Reproduce the listing below verbatim, from its first line through the line containing "coord(628,1039)".

============

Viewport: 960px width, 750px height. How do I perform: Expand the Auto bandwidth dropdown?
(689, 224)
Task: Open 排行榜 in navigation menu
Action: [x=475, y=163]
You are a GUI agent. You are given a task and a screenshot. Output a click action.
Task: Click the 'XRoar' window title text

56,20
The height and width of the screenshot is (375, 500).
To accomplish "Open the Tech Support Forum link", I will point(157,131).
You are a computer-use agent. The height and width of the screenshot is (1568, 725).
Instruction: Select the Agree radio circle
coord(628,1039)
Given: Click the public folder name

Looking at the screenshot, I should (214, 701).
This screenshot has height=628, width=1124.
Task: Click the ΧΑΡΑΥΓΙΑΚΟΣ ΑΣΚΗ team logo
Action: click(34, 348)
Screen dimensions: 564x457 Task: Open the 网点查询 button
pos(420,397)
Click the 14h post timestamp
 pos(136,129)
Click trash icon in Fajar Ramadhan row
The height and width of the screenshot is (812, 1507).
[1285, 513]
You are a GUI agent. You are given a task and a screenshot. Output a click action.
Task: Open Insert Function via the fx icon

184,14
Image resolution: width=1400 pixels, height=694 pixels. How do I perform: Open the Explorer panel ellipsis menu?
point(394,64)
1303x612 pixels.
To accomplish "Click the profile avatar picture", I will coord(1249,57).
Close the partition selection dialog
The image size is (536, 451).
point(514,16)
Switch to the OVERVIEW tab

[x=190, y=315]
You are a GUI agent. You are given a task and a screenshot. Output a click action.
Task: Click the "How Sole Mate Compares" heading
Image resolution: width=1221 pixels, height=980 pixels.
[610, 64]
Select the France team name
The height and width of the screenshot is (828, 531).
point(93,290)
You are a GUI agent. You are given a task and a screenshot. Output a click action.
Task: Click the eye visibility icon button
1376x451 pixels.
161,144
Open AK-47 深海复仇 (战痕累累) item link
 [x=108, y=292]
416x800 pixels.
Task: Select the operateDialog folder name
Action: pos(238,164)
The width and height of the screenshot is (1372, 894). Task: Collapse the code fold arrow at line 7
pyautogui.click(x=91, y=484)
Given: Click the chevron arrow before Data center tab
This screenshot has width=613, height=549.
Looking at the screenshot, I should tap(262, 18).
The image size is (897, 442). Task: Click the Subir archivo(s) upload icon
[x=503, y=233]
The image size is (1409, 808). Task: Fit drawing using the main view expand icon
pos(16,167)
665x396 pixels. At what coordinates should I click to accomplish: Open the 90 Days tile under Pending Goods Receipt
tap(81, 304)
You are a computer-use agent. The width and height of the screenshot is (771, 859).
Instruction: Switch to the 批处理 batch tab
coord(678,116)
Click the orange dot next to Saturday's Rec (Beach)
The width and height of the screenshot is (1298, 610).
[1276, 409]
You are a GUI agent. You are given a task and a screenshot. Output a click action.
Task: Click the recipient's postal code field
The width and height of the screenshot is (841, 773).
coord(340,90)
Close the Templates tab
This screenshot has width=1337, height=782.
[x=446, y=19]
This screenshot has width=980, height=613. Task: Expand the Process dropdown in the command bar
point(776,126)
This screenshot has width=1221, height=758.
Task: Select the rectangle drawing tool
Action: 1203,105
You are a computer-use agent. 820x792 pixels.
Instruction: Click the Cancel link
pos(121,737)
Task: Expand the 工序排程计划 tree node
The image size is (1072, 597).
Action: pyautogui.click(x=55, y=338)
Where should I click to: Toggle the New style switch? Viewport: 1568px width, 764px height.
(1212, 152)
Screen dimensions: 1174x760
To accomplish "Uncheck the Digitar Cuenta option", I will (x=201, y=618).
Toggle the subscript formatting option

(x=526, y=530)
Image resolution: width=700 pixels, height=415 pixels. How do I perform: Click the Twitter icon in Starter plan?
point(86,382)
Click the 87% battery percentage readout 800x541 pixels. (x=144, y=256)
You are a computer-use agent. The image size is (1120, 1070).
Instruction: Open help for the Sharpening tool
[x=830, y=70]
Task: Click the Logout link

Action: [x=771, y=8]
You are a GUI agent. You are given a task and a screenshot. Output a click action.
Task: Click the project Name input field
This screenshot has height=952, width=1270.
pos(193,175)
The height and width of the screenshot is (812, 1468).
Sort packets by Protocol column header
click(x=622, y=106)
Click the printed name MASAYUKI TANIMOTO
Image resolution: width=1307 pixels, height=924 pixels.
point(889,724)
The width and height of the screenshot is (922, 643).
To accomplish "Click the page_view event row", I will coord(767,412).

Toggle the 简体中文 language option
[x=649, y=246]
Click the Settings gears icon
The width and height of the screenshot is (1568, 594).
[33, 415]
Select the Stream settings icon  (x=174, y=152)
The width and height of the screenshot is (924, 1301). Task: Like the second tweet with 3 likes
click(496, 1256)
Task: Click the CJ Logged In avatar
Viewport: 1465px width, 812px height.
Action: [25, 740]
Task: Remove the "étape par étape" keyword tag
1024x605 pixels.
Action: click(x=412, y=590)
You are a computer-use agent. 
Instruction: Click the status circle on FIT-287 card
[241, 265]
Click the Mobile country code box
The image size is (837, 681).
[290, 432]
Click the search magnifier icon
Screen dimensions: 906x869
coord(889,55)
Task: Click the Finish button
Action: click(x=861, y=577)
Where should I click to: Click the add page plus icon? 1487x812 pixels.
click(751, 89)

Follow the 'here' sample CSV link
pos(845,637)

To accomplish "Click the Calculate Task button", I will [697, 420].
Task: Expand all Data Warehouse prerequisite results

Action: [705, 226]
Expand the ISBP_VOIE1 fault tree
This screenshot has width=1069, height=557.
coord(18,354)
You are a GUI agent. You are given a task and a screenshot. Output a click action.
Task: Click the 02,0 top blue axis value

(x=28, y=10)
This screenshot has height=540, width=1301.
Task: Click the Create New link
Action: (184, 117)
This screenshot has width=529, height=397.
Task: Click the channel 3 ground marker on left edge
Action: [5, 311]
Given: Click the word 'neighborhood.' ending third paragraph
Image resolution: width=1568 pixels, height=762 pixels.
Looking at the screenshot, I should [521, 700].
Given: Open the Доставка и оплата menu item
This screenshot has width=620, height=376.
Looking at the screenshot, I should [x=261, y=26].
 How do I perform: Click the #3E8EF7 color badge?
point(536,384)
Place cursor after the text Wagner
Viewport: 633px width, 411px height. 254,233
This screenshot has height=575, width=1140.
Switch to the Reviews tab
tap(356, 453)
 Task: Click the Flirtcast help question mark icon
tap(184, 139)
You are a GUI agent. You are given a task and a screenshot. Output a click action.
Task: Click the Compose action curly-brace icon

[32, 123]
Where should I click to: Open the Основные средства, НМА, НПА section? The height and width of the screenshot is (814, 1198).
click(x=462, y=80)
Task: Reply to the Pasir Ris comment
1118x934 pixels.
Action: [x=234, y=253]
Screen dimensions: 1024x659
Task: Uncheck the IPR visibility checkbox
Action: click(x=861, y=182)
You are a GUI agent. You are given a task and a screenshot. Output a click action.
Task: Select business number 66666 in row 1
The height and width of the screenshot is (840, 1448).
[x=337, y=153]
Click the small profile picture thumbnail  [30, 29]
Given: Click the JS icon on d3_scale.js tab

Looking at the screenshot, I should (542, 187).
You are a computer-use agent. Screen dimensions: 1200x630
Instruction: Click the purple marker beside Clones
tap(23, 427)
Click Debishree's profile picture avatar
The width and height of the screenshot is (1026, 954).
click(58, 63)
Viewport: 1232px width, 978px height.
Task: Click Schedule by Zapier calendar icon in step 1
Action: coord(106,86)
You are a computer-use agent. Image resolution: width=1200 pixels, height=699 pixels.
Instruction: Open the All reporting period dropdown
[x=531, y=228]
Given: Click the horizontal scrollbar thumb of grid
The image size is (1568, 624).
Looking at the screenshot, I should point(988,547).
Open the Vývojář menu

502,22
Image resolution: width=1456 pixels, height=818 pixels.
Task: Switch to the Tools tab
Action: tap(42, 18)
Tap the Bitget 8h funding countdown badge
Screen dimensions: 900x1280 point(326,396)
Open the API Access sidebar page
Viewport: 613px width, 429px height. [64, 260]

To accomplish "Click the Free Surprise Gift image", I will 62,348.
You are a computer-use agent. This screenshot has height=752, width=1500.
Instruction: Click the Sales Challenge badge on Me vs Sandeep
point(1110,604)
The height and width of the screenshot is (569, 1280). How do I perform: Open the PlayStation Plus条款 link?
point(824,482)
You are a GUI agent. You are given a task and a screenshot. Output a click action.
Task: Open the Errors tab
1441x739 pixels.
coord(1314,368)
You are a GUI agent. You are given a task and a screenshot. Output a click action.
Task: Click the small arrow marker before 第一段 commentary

============

Exercise response =
Viewport: 960px width, 750px height. How do I perform: Expand the Auto bandwidth dropdown?
(689, 224)
Task: Open 排行榜 in navigation menu
Action: [x=475, y=163]
You are a GUI agent. You are given a task and a screenshot. Output a click action.
Task: Click the 'XRoar' window title text

56,20
The height and width of the screenshot is (375, 500).
To accomplish "Open the Tech Support Forum link", I will point(157,131).
You are a computer-use agent. The height and width of the screenshot is (1568, 725).
Instruction: Select the Agree radio circle
coord(628,1039)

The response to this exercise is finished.